Der zweite Umstand, den Sulla nicht einkalkulierte,
war, daß der Staat immer wieder außergewöhnlichen militärischen Anforderungen
gegenüberstand, denen die ordentlich gewählten Magistrate nicht gewachsen
waren. Der Senat mußte dann geeigneten Militärführern Sondervollmachten
übertragen, die unausweichlich deren persönliche Machtstellung vergrößerte. Pompeius,
der seit seinem Triumph den Beinamen 'Magnus' führte und sich nicht ungern mit
Alexander dem Großen vergleichen ließ, erhielt schon im Jahre 77 den ersten
Sonderauftrag, gegen Aemilius Lepidus vorzugehen. Nach Beendigung dieses
militärischen Unternehmens weigerte er sich, sein Heer zu entlassen und
forderte "biederen Gesichts und unverfrorenen Gemüts" ein neues
Kommando gegen Sertorius in Spanien, wo der dortige Statthalter Q. Metellus nur
schleppend vorankam. Als Preis für seinen Sieg (zusammen mit Metellus) über
Sertorius erbat Pompeius sich vom Senat – der schon befürchtet hatte, Pompeius
werde als Diktator in Rom einmarschieren – neben seinem zweiten Triumph die
Bewerbung um das Konsulat im Jahre 70, wofür eine Ausnahmegenehmigung erteilt
werden mußte. Mitbewerber war Crassus, der den Sklavenaufstand siegreich
beendet hatte und dem Senat als ein gewisses Gegengewicht zu Pompeius gelten
konnte.
Inzwischen waren schon seit einigen Jahren
Bestrebungen im Gang, das Volkstribunat zu rehabilitieren. Im Jahre 75 wurden
auf Antrag des Consuls C. Aurelius Cotta – eines Neffen von Cäsars Mutter – die
gewesenen Tribunen wieder zu den kurulischen Ämtern zugelassen. Weitere
Agitationen durch Volkstribunen machten in den folgenden Jahren die Zeit reif
für eine völlige Wiederherstellung der tribunizischen Rechte. Als sich Pompeius
nach seiner Rückkehr in einer contio
in diesem Sinn einsetzte, stieg seine Popularität so an, daß der Senat seinen
Widerstand aufgab, seine grundsätzliche Abwehrhaltung gegenüber dem Volkstribunat
und damit dem Volk in der Folgezeit jedoch beibehielt. So verschaffte sich
Pompeius zweimal durch Volksbeschluß gegen den Willen der Senatsoligarchie ein
Sonderkommando, 67 gegen die Seeräuber, 66 gegen Mithridates.

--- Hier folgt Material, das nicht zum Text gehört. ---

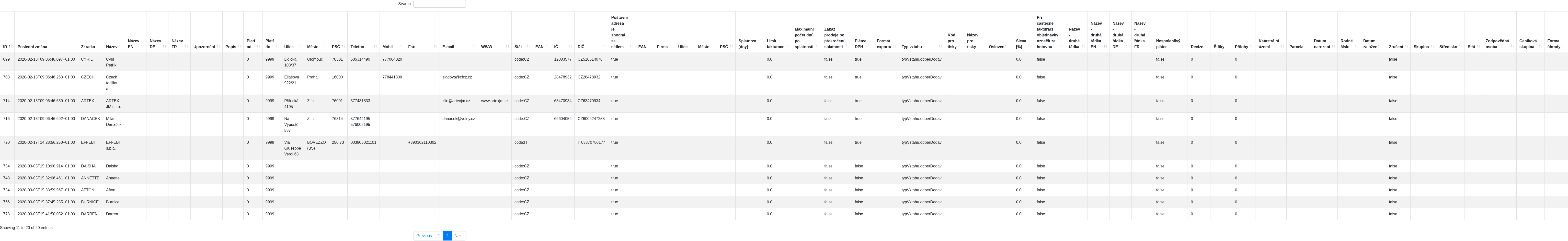
Task: Sort by the E-mail column header
Action: point(459,32)
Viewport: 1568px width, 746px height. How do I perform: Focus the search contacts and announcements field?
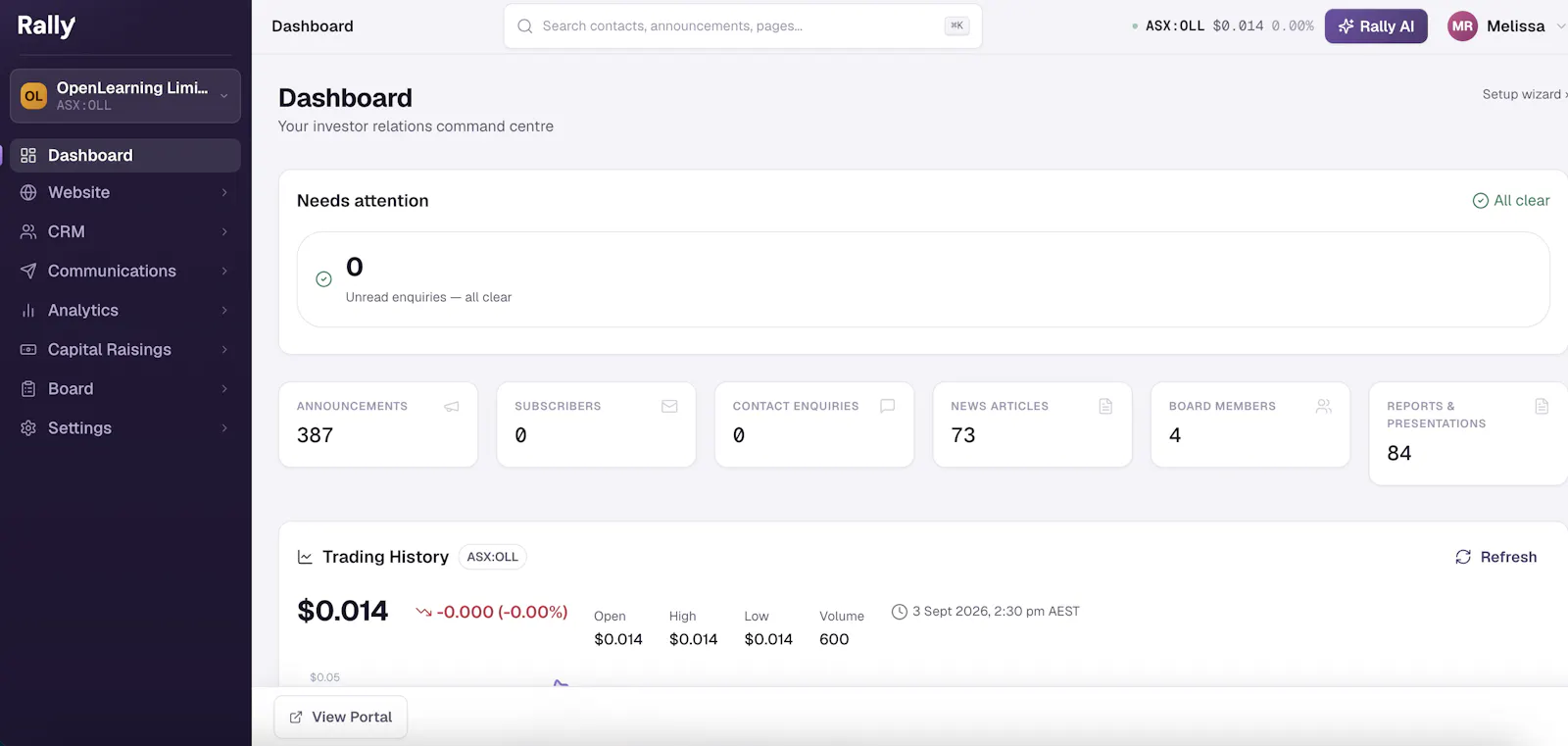pyautogui.click(x=743, y=26)
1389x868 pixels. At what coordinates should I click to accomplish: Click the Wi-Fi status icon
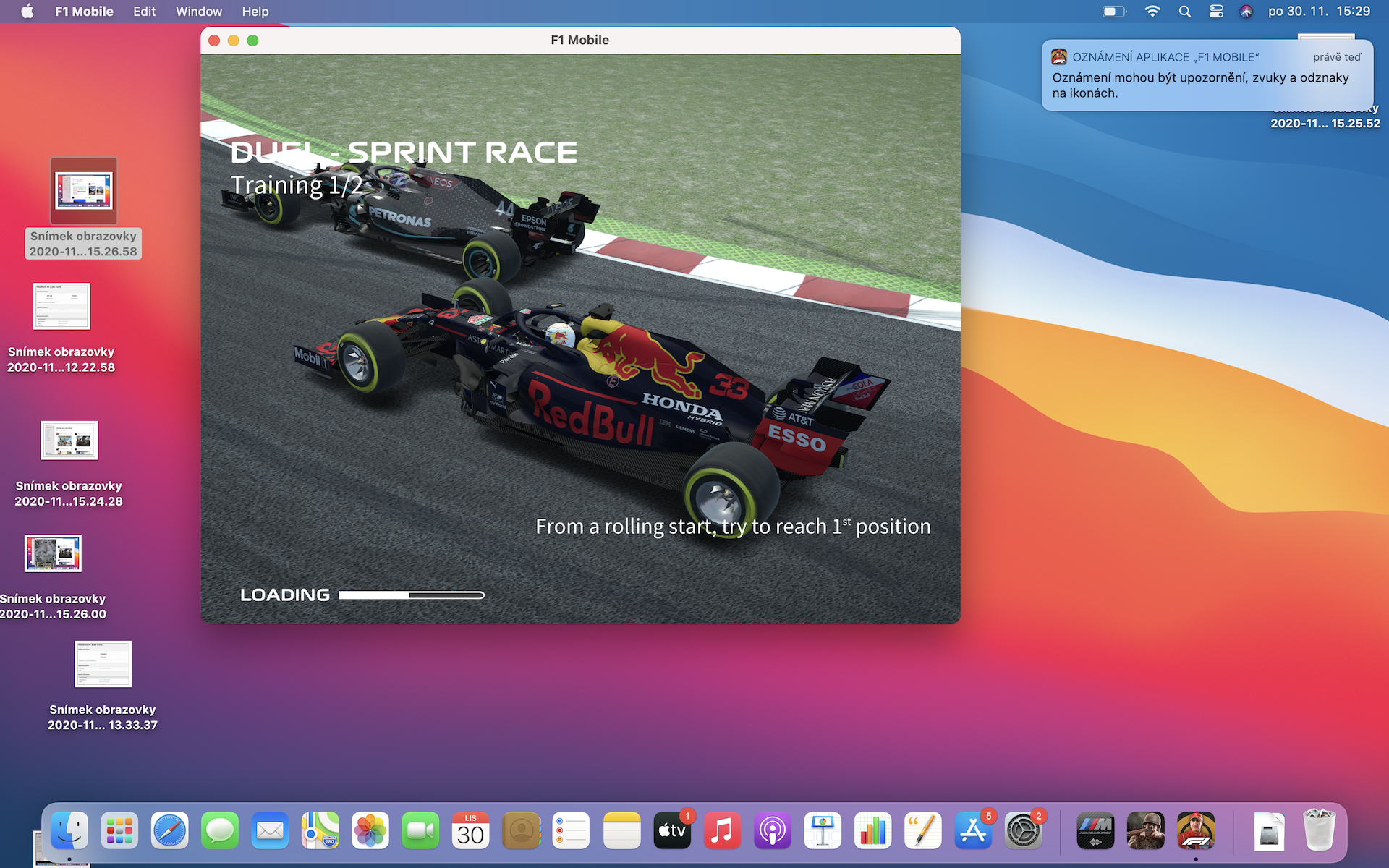coord(1152,12)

Vor allem der Aufstieg des Pompeius zeigte allen,
die nicht in der sullanischen Vorstellungswelt von Ruhe und Ordnung befangen
waren, daß politischer Erfolg und Fortschritt über den populären Weg ging. Was
dem jungen selbstbewußten Pompeius gegenüber dem Senat gelang, diente vielen,
vor allem jungen Adligen, als ermunterndes Vorbild. So konnte sich Catilina
leicht als Volksführer hinstellen, dessen berechtigten Zielen sich der auf
seine politischen und materiellen Privilegien bedachte Senat hochmütig
verschloß. Als erfolgreichster derer, die es Pompeius gleichtun wollten, mußte
Cäsar erscheinen, als er mit tollkühnem Ehrgeiz die Wahl zum Pontifex Maximus
(63) erreichte. Da der Senat auf die Ausnahmeerscheinung des Pompeius fixiert
war, glaubte er bei Cäsar, es mit einem minderen Problem zu tun zu haben.